所给节选

02、ElasticSearch 实战:安装ES单机服务 以及常见问题的解决

此部署过程以Elasticsearch-6.6.0版本为例, 后续的学习和演示也用此版本.

1 准备工作

1.1 安装JDK

学习使用ES的前提是成功安装JDK —— 很基础的一项步骤, 这里省略.

此处学习演示所用的JDK版本为:

[root@ddkk.com ~]# java -version
java version "1.8.0_151"
Java(TM) SE Runtime Environment (build 1.8.0_151-b12)
Java HotSpot(TM) 64-Bit Server VM (build 25.151-b12, mixed mode)

1.2 下载安装包

(1)根据自己的系统版本下载相应的安装包, 链接如下:
https://www.elastic.co/downloads/elasticsearch

这里下载MacOS/Linux系统下的版本elasticsearch-6.6.0.tar.gz.

(2)上传并解压:

# 工作路径
mkdir -p /data/elk-6.6.0
# 上传安装包后解压
tar -zxf elasticsearch-6.6.0.tar.gz

1.3 创建elastic用户

Elasticsearch的启动, 必须通过专用用户elastic启动, 否则将报错.

# 创建用户
useradd elastic -s /bin/bash 
# 为该用户赋予相关操作权限
chown -R elastic:elastic /data/elk-6.6.0
# 修改安装目录名称
mv elasticsearch-6.6.0 es-node

2 启动ES服务

2.1 修改配置文件

修改${ES_HOME}/config/elasticsearch.yml文件中关于网络的配置:

# 大约17行, 修改集群名称, 同一个集群中此名称必须相同, 才能组成一个逻辑集群:
cluster.name: heal_es

# 大约23行, 修改节点名称, 可以设置为与主机名称相同:
node.name: es-1

# 大约55行, 指定可通过外部服务器访问本地ES服务:
network.host: 0.0.0.0
# 并指定访问的端口号, 默认是9200, 为了防止冲突, 这里修改为9301:
http.port: 9301

另外,如果要考虑到后期的版本升级, 可以指定ES存储索引和日志文件的路径, 否则容易出现数据丢失的情况.

数据块
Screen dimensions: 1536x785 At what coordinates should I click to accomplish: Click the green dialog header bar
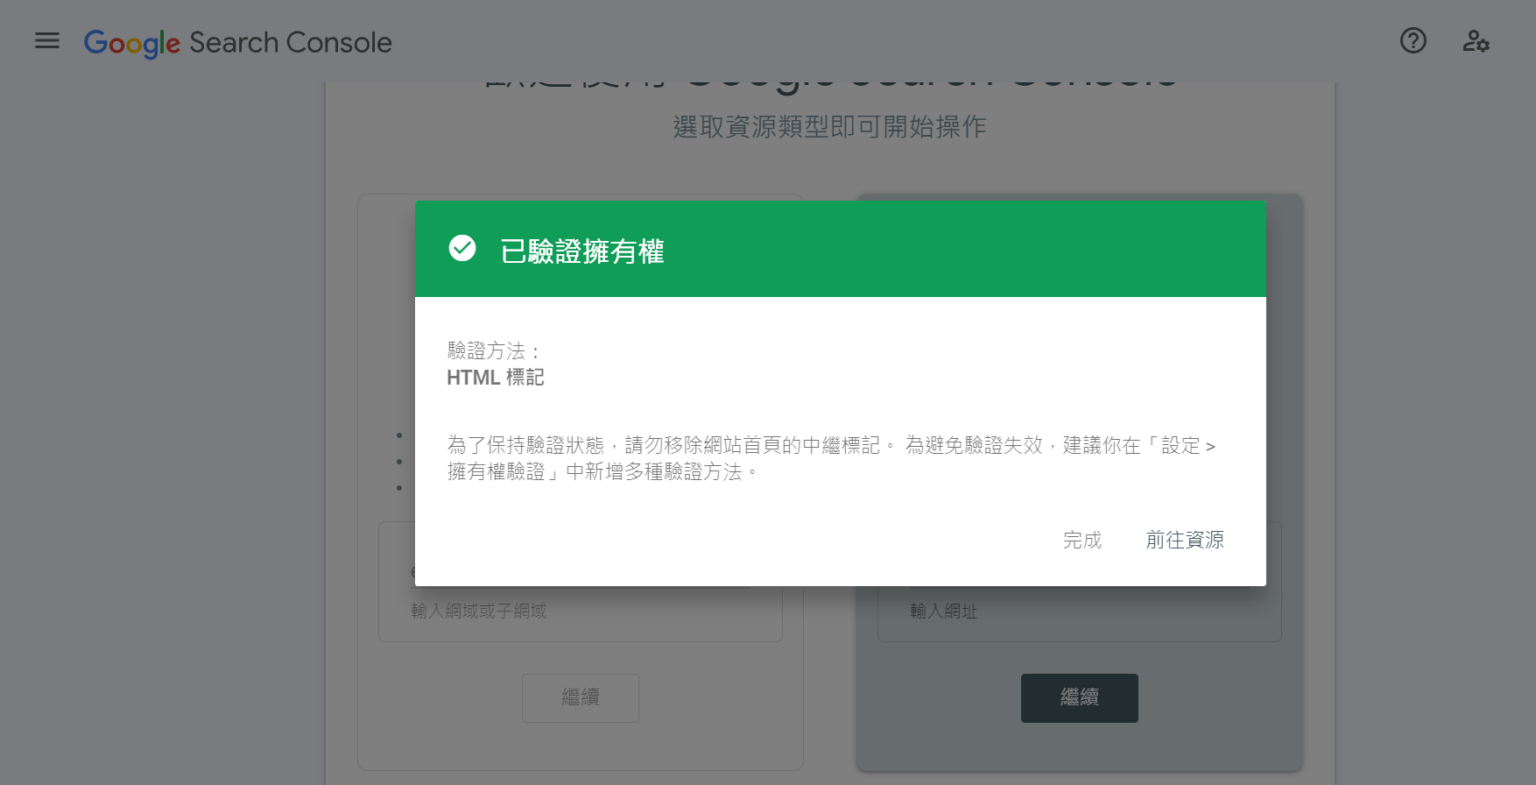pyautogui.click(x=840, y=248)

任务要求
在关于安装ES单机服务的节选中，为了防止冲突，访问端口由默认的9200改成了多少？

回答
9301。